■ Material provided:
· · · ·
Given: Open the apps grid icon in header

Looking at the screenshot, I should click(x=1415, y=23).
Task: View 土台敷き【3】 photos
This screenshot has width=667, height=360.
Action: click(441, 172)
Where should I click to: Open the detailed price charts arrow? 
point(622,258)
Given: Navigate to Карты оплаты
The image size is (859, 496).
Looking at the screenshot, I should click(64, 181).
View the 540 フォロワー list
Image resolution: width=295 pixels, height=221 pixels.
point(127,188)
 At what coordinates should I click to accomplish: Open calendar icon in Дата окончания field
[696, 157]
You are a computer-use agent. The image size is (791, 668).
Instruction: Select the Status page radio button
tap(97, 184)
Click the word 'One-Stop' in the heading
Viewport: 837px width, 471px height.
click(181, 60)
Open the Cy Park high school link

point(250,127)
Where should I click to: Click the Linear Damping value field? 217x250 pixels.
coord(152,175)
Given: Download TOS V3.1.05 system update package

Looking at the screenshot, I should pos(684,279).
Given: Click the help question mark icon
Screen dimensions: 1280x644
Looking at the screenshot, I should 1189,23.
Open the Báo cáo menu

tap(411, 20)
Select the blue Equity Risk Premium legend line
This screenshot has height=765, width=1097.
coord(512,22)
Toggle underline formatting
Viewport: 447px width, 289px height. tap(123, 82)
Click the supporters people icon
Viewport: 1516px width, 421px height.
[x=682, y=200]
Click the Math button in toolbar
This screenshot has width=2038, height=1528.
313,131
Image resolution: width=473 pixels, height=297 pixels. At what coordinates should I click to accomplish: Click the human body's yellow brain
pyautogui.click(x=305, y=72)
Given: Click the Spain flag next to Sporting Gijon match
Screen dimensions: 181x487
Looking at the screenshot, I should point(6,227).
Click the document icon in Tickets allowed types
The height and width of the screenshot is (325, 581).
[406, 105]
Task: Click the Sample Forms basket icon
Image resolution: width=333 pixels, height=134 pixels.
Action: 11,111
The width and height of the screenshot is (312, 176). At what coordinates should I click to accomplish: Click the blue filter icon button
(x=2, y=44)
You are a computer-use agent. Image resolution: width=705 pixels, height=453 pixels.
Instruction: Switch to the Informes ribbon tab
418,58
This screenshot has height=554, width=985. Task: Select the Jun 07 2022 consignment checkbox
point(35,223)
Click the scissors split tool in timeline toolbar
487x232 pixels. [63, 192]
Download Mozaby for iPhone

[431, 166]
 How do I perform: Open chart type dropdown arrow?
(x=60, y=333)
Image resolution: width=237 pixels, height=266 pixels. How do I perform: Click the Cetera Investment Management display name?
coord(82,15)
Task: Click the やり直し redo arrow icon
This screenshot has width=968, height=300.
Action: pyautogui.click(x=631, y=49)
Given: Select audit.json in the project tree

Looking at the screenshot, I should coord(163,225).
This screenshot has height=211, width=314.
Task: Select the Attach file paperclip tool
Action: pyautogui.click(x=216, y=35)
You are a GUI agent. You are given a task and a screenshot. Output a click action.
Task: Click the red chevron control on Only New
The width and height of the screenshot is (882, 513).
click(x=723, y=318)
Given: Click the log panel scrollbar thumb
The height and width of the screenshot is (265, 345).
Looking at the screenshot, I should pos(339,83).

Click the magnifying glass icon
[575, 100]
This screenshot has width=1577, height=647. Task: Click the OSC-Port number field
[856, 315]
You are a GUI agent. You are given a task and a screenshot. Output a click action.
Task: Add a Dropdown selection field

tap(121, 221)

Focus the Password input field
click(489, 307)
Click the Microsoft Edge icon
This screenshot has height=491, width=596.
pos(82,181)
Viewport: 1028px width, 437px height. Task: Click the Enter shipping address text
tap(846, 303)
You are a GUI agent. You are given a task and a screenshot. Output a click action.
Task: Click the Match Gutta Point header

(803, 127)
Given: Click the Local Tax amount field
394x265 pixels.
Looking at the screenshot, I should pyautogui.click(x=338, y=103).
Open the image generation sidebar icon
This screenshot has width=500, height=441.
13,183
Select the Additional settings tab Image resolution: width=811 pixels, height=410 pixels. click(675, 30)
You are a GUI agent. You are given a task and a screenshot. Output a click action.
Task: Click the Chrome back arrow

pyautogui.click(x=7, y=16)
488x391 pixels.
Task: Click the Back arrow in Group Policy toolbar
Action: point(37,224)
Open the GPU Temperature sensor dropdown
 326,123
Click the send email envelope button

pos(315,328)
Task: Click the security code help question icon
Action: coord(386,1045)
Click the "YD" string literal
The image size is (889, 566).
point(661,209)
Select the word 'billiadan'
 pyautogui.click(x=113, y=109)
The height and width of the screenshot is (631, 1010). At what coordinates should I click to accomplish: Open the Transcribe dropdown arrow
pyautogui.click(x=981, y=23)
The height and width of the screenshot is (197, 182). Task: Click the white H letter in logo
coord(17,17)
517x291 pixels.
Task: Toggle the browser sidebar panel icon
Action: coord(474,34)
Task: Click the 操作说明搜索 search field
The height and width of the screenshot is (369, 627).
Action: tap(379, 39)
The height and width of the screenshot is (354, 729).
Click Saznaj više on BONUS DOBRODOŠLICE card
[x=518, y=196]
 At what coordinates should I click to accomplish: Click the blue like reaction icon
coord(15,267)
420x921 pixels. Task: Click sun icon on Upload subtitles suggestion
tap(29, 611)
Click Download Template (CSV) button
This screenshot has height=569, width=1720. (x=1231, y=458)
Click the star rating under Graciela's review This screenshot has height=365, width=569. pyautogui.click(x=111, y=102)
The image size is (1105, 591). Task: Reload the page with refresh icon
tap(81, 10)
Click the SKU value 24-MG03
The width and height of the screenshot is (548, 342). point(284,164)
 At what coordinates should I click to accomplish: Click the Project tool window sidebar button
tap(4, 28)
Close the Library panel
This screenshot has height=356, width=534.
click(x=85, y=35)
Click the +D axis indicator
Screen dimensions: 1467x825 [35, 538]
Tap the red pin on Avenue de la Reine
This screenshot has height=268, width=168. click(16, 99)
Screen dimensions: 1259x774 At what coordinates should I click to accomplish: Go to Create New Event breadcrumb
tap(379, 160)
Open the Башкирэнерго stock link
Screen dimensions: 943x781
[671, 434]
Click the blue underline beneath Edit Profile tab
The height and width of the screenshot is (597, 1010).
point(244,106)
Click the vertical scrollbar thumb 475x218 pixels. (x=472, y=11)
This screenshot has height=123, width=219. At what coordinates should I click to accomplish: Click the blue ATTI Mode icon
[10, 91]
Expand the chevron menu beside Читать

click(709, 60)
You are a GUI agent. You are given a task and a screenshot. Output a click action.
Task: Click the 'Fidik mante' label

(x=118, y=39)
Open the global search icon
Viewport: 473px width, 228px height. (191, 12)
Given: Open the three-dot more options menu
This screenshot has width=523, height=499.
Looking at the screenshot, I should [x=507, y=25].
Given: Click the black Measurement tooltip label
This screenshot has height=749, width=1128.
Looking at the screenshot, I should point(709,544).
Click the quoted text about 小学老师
· · · ·
■ Your goal: Retype all the data, changing nothing.

■ Worked solution:
Given: Open the apps grid icon in header

Looking at the screenshot, I should click(x=1415, y=23).
Task: View 土台敷き【3】 photos
This screenshot has width=667, height=360.
Action: click(441, 172)
Where should I click to: Open the detailed price charts arrow? 
point(622,258)
Given: Navigate to Карты оплаты
The image size is (859, 496).
Looking at the screenshot, I should click(64, 181).
View the 540 フォロワー list
Image resolution: width=295 pixels, height=221 pixels.
point(127,188)
 At what coordinates should I click to accomplish: Open calendar icon in Дата окончания field
[696, 157]
You are a computer-use agent. The image size is (791, 668).
Instruction: Select the Status page radio button
tap(97, 184)
Click the word 'One-Stop' in the heading
Viewport: 837px width, 471px height.
click(181, 60)
Open the Cy Park high school link

point(250,127)
Where should I click to: Click the Linear Damping value field? 217x250 pixels.
coord(152,175)
Given: Download TOS V3.1.05 system update package

Looking at the screenshot, I should pos(684,279).
Given: Click the help question mark icon
Screen dimensions: 1280x644
Looking at the screenshot, I should 1189,23.
Open the Báo cáo menu

tap(411, 20)
Select the blue Equity Risk Premium legend line
This screenshot has height=765, width=1097.
coord(512,22)
Toggle underline formatting
Viewport: 447px width, 289px height. tap(123, 82)
Click the supporters people icon
Viewport: 1516px width, 421px height.
[x=682, y=200]
Click the Math button in toolbar
This screenshot has width=2038, height=1528.
313,131
Image resolution: width=473 pixels, height=297 pixels. At what coordinates should I click to accomplish: Click the human body's yellow brain
pyautogui.click(x=305, y=72)
Given: Click the Spain flag next to Sporting Gijon match
Screen dimensions: 181x487
Looking at the screenshot, I should point(6,227).
Click the document icon in Tickets allowed types
The height and width of the screenshot is (325, 581).
[406, 105]
Task: Click the Sample Forms basket icon
Image resolution: width=333 pixels, height=134 pixels.
Action: 11,111
The width and height of the screenshot is (312, 176). At what coordinates should I click to accomplish: Click the blue filter icon button
(x=2, y=44)
You are a computer-use agent. Image resolution: width=705 pixels, height=453 pixels.
Instruction: Switch to the Informes ribbon tab
418,58
This screenshot has height=554, width=985. Task: Select the Jun 07 2022 consignment checkbox
point(35,223)
Click the scissors split tool in timeline toolbar
487x232 pixels. [63, 192]
Download Mozaby for iPhone

[431, 166]
 How do I perform: Open chart type dropdown arrow?
(x=60, y=333)
Image resolution: width=237 pixels, height=266 pixels. How do I perform: Click the Cetera Investment Management display name?
coord(82,15)
Task: Click the やり直し redo arrow icon
This screenshot has width=968, height=300.
Action: pyautogui.click(x=631, y=49)
Given: Select audit.json in the project tree

Looking at the screenshot, I should coord(163,225).
This screenshot has height=211, width=314.
Task: Select the Attach file paperclip tool
Action: pyautogui.click(x=216, y=35)
You are a GUI agent. You are given a task and a screenshot. Output a click action.
Task: Click the red chevron control on Only New
The width and height of the screenshot is (882, 513).
click(x=723, y=318)
Given: Click the log panel scrollbar thumb
The height and width of the screenshot is (265, 345).
Looking at the screenshot, I should pos(339,83).

Click the magnifying glass icon
[575, 100]
This screenshot has width=1577, height=647. Task: Click the OSC-Port number field
[856, 315]
You are a GUI agent. You are given a task and a screenshot. Output a click action.
Task: Add a Dropdown selection field

tap(121, 221)

Focus the Password input field
click(489, 307)
Click the Microsoft Edge icon
This screenshot has height=491, width=596.
pos(82,181)
Viewport: 1028px width, 437px height. Task: Click the Enter shipping address text
tap(846, 303)
You are a GUI agent. You are given a task and a screenshot. Output a click action.
Task: Click the Match Gutta Point header

(803, 127)
Given: Click the Local Tax amount field
394x265 pixels.
Looking at the screenshot, I should pyautogui.click(x=338, y=103).
Open the image generation sidebar icon
This screenshot has width=500, height=441.
13,183
Select the Additional settings tab Image resolution: width=811 pixels, height=410 pixels. click(675, 30)
You are a GUI agent. You are given a task and a screenshot. Output a click action.
Task: Click the Chrome back arrow

pyautogui.click(x=7, y=16)
488x391 pixels.
Task: Click the Back arrow in Group Policy toolbar
Action: point(37,224)
Open the GPU Temperature sensor dropdown
 326,123
Click the send email envelope button

pos(315,328)
Task: Click the security code help question icon
Action: coord(386,1045)
Click the "YD" string literal
The image size is (889, 566).
point(661,209)
Select the word 'billiadan'
 pyautogui.click(x=113, y=109)
The height and width of the screenshot is (631, 1010). At what coordinates should I click to accomplish: Open the Transcribe dropdown arrow
pyautogui.click(x=981, y=23)
The height and width of the screenshot is (197, 182). Task: Click the white H letter in logo
coord(17,17)
517x291 pixels.
Task: Toggle the browser sidebar panel icon
Action: coord(474,34)
Task: Click the 操作说明搜索 search field
The height and width of the screenshot is (369, 627).
Action: tap(379, 39)
The height and width of the screenshot is (354, 729).
Click Saznaj više on BONUS DOBRODOŠLICE card
[x=518, y=196]
 At what coordinates should I click to accomplish: Click the blue like reaction icon
coord(15,267)
420x921 pixels. Task: Click sun icon on Upload subtitles suggestion
tap(29, 611)
Click Download Template (CSV) button
This screenshot has height=569, width=1720. (x=1231, y=458)
Click the star rating under Graciela's review This screenshot has height=365, width=569. pyautogui.click(x=111, y=102)
The image size is (1105, 591). Task: Reload the page with refresh icon
tap(81, 10)
Click the SKU value 24-MG03
The width and height of the screenshot is (548, 342). point(284,164)
 At what coordinates should I click to accomplish: Click the Project tool window sidebar button
tap(4, 28)
Close the Library panel
This screenshot has height=356, width=534.
click(x=85, y=35)
Click the +D axis indicator
Screen dimensions: 1467x825 [35, 538]
Tap the red pin on Avenue de la Reine
This screenshot has height=268, width=168. click(16, 99)
Screen dimensions: 1259x774 At what coordinates should I click to accomplish: Go to Create New Event breadcrumb
tap(379, 160)
Open the Башкирэнерго stock link
Screen dimensions: 943x781
[671, 434]
Click the blue underline beneath Edit Profile tab
The height and width of the screenshot is (597, 1010).
point(244,106)
Click the vertical scrollbar thumb 475x218 pixels. (x=472, y=11)
This screenshot has height=123, width=219. At what coordinates should I click to accomplish: Click the blue ATTI Mode icon
[10, 91]
Expand the chevron menu beside Читать

click(709, 60)
You are a GUI agent. You are given a task and a screenshot. Output a click action.
Task: Click the 'Fidik mante' label

(x=118, y=39)
Open the global search icon
Viewport: 473px width, 228px height. (191, 12)
Given: Open the three-dot more options menu
This screenshot has width=523, height=499.
Looking at the screenshot, I should [x=507, y=25].
Given: Click the black Measurement tooltip label
This screenshot has height=749, width=1128.
Looking at the screenshot, I should point(709,544).
Click the quoted text about 小学老师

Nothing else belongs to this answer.